**WORK TASK**
The records below are to be copied word for word, with every picture left out.

[GIVEN RECORDS Boundary: Start]

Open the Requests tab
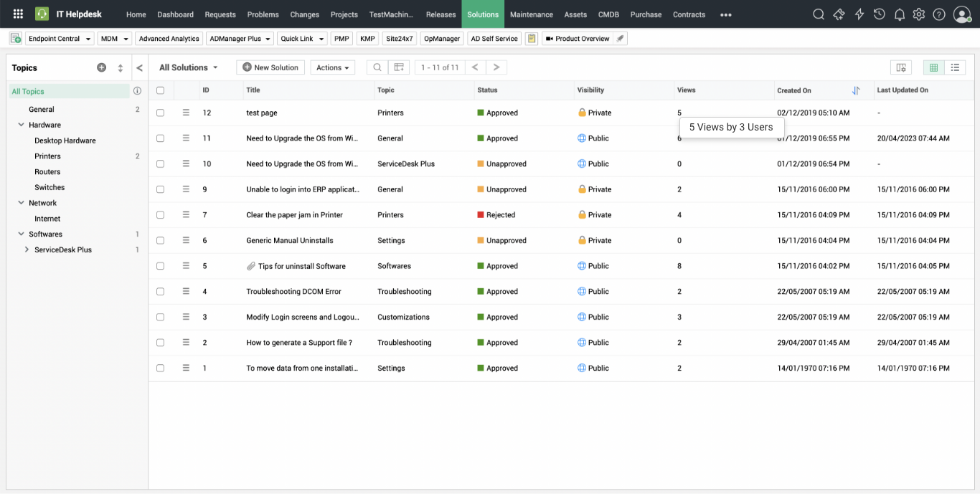 pyautogui.click(x=220, y=14)
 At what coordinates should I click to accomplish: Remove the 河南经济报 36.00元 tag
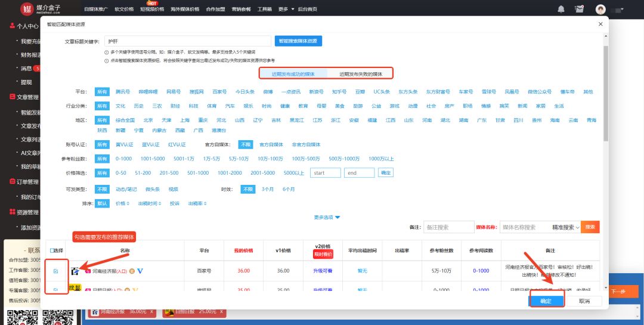point(151,312)
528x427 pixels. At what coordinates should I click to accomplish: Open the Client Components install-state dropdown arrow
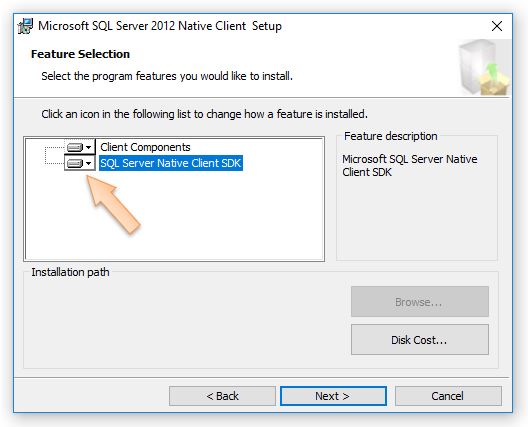89,147
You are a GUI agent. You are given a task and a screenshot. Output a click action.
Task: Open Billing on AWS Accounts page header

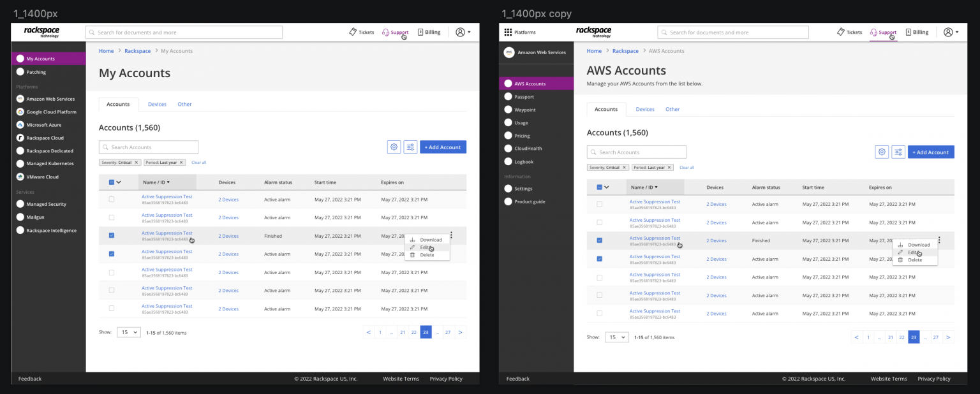click(x=917, y=33)
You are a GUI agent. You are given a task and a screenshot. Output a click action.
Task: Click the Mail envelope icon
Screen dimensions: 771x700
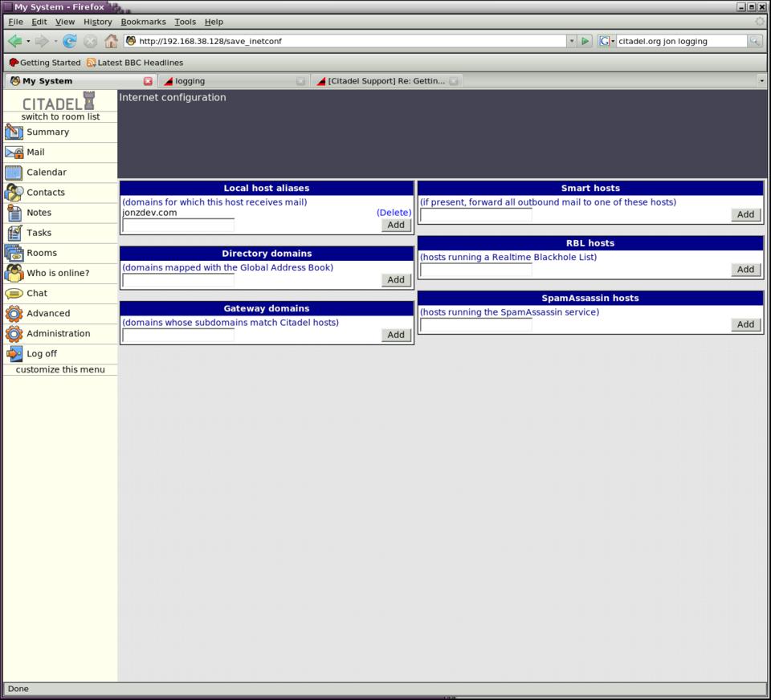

[GIVEN RECORDS Boundary: End]

**RESPONSE TO THE TASK**
Open the Requests tab
 pyautogui.click(x=220, y=14)
 At what coordinates should I click to accomplish: Remove the 河南经济报 36.00元 tag
point(151,312)
528x427 pixels. At what coordinates should I click to accomplish: Open the Client Components install-state dropdown arrow
89,147
You are a GUI agent. You are given a task and a screenshot. Output a click action.
Task: Open Billing on AWS Accounts page header

click(x=917, y=33)
You are a GUI agent. You are given a task and a screenshot. Output a click action.
Task: Click the Mail envelope icon
Screen dimensions: 771x700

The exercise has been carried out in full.